▸ Requirement:
In the material below, find the line with "Task: Select the" and the line with "Screen dimensions: 767x500", then output those two lines and every line between them, exactly.

▸ Record set:
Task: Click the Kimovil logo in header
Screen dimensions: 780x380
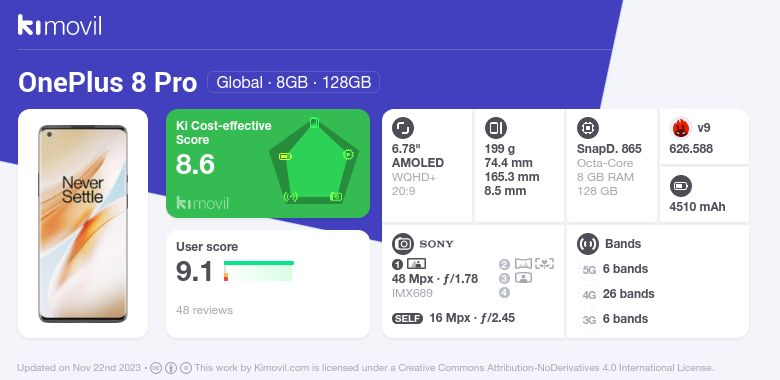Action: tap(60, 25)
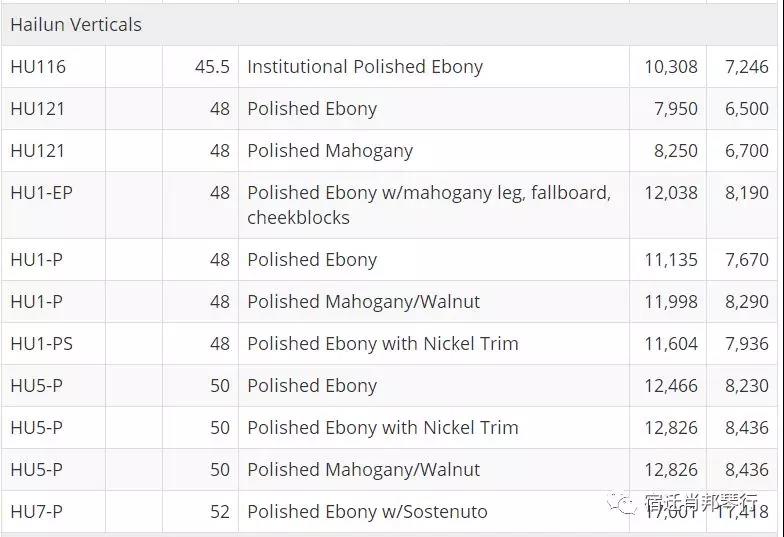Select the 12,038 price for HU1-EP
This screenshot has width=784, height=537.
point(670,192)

* * *

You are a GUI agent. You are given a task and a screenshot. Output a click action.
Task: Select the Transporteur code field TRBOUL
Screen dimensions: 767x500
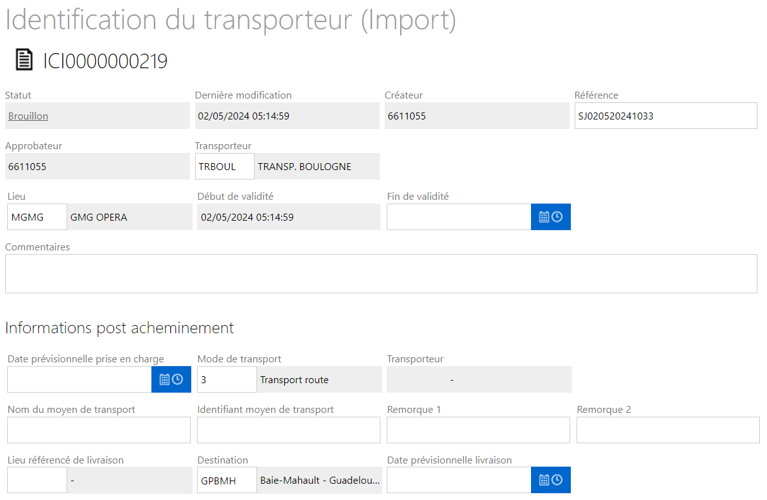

* * *

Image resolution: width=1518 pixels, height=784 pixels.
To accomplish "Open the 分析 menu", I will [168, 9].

▸ Written solution:
Task: Select the Transporteur code field TRBOUL
Screen dimensions: 767x500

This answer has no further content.